Release date: January 26, 2004
Bassist Dave Holland can always been counted on for (at the very least) two things: a clear delineation of ground rules and an openness to seeing said rules blown wide open by musicians he trusts implicitly. Starting on the outside and moving concentrically inward, we witness various levels of intensity with regard to those dynamics. For this collection, he has chosen to sample five of his quintet sessions, spanning the gamut from 1984’s Jumpin’ In to 2001’s Not For Nothin’. Between the classic big band flow of “You I Love” and the caravan ride of “Shifting Sands,” Holland stretches a robust banner of support.
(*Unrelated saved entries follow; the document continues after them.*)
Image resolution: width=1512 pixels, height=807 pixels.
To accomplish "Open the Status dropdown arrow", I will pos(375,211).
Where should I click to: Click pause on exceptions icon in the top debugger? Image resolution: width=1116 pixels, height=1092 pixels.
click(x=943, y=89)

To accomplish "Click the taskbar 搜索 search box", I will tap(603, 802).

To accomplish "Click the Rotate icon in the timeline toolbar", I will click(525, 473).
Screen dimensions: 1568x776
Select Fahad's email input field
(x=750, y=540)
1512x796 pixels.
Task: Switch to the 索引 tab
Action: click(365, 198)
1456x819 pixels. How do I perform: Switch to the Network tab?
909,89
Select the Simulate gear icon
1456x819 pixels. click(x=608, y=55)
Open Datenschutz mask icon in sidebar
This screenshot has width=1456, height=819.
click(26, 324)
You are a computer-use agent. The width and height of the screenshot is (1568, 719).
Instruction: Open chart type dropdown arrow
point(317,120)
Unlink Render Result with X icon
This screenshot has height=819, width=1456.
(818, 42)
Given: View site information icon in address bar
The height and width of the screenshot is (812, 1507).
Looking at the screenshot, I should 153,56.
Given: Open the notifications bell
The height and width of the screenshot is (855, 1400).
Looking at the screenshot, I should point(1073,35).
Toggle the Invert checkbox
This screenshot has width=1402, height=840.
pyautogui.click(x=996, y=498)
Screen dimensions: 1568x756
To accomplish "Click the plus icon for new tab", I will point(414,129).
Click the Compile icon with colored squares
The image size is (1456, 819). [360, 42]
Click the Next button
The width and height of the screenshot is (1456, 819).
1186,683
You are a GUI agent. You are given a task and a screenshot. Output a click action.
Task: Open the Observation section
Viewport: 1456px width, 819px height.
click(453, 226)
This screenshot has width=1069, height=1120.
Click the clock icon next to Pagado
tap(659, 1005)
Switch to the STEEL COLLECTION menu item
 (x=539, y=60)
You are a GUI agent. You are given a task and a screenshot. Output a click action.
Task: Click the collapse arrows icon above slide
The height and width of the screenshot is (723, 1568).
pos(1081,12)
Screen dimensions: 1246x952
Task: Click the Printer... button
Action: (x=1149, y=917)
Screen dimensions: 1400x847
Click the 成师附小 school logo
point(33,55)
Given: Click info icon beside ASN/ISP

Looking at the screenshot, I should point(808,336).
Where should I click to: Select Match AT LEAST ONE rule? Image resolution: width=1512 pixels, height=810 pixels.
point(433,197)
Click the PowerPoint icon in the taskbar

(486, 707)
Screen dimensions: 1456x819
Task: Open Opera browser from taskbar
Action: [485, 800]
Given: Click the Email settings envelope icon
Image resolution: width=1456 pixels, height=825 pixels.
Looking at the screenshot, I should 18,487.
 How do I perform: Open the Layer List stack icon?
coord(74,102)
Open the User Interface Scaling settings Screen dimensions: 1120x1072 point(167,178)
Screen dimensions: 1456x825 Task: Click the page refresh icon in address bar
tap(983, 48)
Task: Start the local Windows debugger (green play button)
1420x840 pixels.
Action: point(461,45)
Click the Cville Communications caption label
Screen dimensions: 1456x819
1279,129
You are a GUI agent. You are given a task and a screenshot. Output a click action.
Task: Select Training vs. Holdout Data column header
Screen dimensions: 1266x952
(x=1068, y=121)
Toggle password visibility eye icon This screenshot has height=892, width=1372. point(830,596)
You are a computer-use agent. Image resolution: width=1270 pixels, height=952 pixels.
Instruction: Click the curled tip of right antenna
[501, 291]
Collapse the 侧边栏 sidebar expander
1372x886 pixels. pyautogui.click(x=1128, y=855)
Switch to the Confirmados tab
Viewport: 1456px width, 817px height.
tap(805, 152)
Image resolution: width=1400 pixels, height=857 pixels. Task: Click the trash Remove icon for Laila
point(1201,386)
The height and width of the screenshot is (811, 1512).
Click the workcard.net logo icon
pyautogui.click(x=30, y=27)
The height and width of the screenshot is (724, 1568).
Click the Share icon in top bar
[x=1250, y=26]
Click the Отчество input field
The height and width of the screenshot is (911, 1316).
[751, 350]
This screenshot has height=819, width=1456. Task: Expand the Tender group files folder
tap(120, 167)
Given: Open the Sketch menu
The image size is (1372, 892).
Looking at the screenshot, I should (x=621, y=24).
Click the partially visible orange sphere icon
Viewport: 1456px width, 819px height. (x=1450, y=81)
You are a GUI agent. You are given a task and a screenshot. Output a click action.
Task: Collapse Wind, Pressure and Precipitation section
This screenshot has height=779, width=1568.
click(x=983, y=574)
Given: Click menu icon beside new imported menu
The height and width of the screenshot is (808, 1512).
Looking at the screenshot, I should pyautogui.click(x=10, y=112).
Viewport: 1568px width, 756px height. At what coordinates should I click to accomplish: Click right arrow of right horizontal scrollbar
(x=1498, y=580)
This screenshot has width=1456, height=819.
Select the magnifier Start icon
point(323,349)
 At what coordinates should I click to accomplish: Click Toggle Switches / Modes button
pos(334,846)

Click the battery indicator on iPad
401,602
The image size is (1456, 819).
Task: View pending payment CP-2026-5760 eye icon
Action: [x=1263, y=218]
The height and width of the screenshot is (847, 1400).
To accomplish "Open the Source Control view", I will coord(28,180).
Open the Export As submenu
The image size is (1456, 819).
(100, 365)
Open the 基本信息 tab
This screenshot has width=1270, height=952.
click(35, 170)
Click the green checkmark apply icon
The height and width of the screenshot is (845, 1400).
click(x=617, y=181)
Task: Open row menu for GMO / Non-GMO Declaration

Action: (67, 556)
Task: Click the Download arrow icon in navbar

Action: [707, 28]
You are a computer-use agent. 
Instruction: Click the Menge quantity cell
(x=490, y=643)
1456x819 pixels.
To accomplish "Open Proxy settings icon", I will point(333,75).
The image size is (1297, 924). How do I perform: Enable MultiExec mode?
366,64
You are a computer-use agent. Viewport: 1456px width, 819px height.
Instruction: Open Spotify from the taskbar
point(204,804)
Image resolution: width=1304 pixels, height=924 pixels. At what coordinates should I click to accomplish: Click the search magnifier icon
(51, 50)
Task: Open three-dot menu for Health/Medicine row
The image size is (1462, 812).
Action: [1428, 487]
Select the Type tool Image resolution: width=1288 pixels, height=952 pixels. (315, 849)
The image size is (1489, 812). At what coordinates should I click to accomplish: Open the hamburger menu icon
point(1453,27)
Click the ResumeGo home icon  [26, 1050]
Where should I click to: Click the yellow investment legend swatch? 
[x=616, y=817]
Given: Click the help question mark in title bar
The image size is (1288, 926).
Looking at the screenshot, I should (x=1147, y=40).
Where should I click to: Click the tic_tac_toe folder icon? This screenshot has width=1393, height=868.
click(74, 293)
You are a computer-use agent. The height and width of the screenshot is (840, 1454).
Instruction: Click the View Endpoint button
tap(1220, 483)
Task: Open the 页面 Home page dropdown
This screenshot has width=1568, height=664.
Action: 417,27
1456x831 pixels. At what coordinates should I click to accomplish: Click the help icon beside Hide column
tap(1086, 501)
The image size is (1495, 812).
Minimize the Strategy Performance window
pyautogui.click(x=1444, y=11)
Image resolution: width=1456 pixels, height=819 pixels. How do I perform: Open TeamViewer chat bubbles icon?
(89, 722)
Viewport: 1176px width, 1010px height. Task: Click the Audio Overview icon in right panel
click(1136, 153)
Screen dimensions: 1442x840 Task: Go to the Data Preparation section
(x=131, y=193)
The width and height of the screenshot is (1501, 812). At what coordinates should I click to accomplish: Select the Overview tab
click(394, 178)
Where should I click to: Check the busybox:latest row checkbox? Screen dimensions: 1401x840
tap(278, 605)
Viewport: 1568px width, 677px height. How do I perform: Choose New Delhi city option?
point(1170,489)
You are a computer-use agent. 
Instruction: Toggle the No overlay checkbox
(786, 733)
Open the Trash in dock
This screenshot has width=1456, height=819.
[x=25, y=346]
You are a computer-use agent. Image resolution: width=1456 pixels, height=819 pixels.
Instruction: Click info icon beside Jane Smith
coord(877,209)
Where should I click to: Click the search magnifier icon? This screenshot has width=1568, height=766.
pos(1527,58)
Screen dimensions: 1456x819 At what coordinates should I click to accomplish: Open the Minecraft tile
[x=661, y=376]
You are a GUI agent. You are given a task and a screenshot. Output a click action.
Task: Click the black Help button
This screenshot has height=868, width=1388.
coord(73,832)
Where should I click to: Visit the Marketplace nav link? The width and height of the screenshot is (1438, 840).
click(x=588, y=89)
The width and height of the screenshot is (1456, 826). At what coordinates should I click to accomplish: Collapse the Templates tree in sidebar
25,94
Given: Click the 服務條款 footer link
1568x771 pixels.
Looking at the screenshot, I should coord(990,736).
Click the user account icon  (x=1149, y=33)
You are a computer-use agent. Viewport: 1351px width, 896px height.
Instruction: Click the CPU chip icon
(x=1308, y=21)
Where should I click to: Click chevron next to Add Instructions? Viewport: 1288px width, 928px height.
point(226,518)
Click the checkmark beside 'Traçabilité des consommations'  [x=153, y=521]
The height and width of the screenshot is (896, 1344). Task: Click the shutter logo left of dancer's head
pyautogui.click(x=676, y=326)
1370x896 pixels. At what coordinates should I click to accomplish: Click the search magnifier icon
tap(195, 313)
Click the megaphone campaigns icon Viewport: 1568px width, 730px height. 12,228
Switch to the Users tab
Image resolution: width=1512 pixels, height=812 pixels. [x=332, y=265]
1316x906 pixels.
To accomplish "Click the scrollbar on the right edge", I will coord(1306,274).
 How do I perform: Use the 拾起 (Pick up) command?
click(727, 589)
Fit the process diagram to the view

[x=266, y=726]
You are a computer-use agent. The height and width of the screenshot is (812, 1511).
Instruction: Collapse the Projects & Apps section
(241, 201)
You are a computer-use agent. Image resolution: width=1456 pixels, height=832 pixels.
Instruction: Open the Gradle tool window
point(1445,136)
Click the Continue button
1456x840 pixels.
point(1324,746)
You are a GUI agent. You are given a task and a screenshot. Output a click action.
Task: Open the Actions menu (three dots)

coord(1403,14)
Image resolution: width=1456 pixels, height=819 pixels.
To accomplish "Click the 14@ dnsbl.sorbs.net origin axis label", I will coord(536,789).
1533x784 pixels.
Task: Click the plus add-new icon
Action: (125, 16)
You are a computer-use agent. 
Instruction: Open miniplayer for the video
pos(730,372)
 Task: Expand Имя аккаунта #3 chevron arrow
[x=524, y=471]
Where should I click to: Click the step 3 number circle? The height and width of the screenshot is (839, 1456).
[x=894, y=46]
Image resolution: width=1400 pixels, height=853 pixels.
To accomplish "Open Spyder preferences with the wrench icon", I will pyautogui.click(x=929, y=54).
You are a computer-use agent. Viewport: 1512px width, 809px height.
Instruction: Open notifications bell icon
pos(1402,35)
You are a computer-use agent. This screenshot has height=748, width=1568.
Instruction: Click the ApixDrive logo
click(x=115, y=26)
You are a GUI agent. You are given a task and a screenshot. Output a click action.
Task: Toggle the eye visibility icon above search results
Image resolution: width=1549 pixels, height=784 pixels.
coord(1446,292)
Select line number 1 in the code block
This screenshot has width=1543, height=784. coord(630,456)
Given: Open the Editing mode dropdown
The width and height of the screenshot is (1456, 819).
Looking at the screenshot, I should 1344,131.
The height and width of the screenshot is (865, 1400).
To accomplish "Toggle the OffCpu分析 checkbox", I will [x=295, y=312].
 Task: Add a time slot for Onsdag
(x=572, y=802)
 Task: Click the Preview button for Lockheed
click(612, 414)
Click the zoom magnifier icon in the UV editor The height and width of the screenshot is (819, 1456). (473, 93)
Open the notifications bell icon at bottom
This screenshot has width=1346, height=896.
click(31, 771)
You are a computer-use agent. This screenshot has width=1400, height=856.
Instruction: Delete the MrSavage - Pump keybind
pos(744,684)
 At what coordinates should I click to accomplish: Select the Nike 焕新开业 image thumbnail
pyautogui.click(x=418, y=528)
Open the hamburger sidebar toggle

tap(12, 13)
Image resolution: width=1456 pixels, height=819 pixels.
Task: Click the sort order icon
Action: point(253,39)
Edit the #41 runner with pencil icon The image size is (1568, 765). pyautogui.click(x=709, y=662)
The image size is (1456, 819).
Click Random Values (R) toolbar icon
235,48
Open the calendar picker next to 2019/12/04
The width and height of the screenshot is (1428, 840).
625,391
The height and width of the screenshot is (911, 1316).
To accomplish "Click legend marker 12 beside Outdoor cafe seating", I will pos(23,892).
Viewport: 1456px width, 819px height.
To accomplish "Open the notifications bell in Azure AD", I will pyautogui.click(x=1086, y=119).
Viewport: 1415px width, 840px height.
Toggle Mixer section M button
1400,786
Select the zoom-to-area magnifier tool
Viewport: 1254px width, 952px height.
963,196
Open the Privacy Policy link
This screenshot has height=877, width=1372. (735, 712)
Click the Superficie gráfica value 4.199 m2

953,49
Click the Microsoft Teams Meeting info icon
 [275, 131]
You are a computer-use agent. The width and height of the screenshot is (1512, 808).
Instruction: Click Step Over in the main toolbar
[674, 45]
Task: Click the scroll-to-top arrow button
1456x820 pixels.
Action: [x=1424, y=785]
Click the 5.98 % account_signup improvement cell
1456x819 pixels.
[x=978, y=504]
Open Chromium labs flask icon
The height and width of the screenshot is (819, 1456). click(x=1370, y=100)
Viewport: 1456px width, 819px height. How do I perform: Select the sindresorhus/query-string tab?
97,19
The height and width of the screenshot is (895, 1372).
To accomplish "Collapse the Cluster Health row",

Along the way, one finds ample refreshment in “Homecoming” (Seeds of Time, 1985), an ecstatic experience noteworthy for Kenny Wheeler’s flugelhorn; “The Balance” (Points of View, 1998), which equalizes the light of Billy Kilson’s drumming and the shadow of Holland’s bassing toward an explosive running aground; and the title cut off 1999’s Prime Directive, a groove made palpable in Steve Nelson’s vibraphone over some of Holland’s finest backing on record.
Shedding a member gives us three iterations of the Dave Holland Quartet. Going backward, we begin with 1996’s Dream Of The Elders, of which “Equality” features lyrics of Maya Angelou sung by Cassandra Wilson and a worthy solo from saxophonist Eric Person. Holland sees that beauty and raises “Nemesis” (Extensions, 1990). The dissonant guitar of Kevin Eubanks (who also penned the tune) and flowing alto of Steve Coleman make for a choice groove. And no retrospective of Holland’s artistry would be complete without a nod to 1973’s Conference Of The Birds, from which the eponymous track unlocks the magic of Sam Rivers and Anthony Braxton (reeds and flute) and Barry Altschul (percussion). There’s nothing quite like this everlasting slice of mastery. Just let it speak.
The Dave Holland Trio is briefly represented via “Four Winds” (Triplicate, 1988), shifting from one phase to the next alongside Coleman and drummer Jack DeJohnette. The latter carries over into 1995’s Homecoming with John Abercrombie in the wonderfully sardonic “How’s Never.” This distinct trio is the ideal vehicle to explore its every twist and turn, muscle for muscle. There’s also the jewel of “Inception,” a solo cello piece from 1983’s Life Cycle. An experience like no other in the Holland back catalog, let it be a reminder to absorb that album into your collection post haste (if you haven’t already).
Holland deeply understands that each tune is a world to be established, unraveled with an almost scientific level of truth, and given over to the strengths of chance. In doing so, he sends us packing on the next journey before he even finishes the one at hand.